— Exercises —
(a) Reproduce, word for word, the stretch of the glitter column from "Mack Williams column: Glitter" through "Stan Freberg version).".
(b) In the glitter column, what does the writer say decorative glitter basically is?

Mack Williams column: Glitter
Published 12:00 am Sunday, January 3, 2016
I never want to let Christmas go, doing mental figuring as to which of its “twelve days” is current, and whether that day is represented by “geese,” “rings,” or “tubeless tires” (the Stan Freberg version).
Part of this comes from being raised Lutheran, as I think such trees in Lutheran homes always stand a much greater chance of making it to the first day of Epiphany (Jan. 6). Years ago, I had some friends who kept their tree into “Christmas’ 180th day,” resulting in something “seasonally skeletal” long before Tim Burton’s movie.
Christmas’ decorative glitter lasts, stopping me in my tracks now, as in childhood. Its brightness in light, natural or artificial (seeming like scattered flecks of sunshine itself) never fails to attract. It’s basically aluminum foil chopped into “minutiae” in which a face couldn’t possibly see its reflected image, as would be with a whole sheet of Reynolds. A mite might be able to use one of those reflective specs as a mirror before leaving its house (but only if it were sufficiently vain).

— Data extract —
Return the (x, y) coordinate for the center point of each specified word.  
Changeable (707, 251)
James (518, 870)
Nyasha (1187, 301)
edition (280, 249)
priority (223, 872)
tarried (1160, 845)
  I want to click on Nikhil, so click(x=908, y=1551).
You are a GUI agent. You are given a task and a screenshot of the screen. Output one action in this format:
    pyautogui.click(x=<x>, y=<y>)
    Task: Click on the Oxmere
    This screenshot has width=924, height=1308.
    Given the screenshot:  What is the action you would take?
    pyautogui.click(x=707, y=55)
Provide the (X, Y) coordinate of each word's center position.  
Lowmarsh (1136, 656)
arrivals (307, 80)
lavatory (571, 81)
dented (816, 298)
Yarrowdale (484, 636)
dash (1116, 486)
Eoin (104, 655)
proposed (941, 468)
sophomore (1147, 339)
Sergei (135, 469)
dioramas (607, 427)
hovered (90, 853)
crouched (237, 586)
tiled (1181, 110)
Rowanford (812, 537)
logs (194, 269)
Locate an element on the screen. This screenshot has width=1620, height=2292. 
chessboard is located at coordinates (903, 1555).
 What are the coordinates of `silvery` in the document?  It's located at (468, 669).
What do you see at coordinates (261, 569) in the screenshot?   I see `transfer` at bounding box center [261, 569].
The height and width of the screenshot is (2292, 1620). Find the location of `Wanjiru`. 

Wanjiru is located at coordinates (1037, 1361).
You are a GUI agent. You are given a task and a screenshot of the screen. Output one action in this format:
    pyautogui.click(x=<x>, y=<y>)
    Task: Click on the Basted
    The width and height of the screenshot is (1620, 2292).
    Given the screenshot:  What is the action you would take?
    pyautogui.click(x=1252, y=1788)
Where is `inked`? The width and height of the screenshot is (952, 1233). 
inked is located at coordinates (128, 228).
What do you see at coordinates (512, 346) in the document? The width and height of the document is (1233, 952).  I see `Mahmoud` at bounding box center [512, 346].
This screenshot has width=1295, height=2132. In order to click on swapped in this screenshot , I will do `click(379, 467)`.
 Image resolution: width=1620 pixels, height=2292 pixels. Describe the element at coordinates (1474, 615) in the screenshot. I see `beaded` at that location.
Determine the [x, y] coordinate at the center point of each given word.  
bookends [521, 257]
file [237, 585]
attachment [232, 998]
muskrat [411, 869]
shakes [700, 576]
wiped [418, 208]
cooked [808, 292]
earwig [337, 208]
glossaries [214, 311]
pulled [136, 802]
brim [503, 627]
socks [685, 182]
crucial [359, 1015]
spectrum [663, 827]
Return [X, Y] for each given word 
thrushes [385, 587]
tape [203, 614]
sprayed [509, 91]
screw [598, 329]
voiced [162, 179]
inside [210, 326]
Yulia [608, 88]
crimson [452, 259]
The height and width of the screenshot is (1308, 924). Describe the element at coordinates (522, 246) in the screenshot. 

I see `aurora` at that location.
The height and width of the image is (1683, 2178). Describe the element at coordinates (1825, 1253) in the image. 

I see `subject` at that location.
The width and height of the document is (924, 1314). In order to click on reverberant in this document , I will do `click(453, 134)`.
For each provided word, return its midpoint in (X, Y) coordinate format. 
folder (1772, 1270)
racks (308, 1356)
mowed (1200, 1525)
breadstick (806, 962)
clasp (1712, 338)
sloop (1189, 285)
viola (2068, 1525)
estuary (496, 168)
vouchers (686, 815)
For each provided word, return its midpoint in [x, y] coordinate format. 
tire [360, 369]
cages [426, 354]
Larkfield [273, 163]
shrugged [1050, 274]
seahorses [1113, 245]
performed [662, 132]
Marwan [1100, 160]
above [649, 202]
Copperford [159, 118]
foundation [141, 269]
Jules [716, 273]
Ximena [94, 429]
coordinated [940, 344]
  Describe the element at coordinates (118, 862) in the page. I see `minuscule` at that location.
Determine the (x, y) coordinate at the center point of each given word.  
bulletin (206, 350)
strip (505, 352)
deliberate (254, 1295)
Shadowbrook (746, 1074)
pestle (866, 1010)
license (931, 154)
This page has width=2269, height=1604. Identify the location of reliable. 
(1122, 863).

— Task-by-task results —
(a)
Mack Williams column: Glitter
Published 12:00 am Sunday, January 3, 2016
I never want to let Christmas go, doing mental figuring as to which of its “twelve days” is current, and whether that day is represented by “geese,” “rings,” or “tubeless tires” (the Stan Freberg version).

(b) Aluminum foil chopped into "minutiae" in which a face couldn't see its reflected image.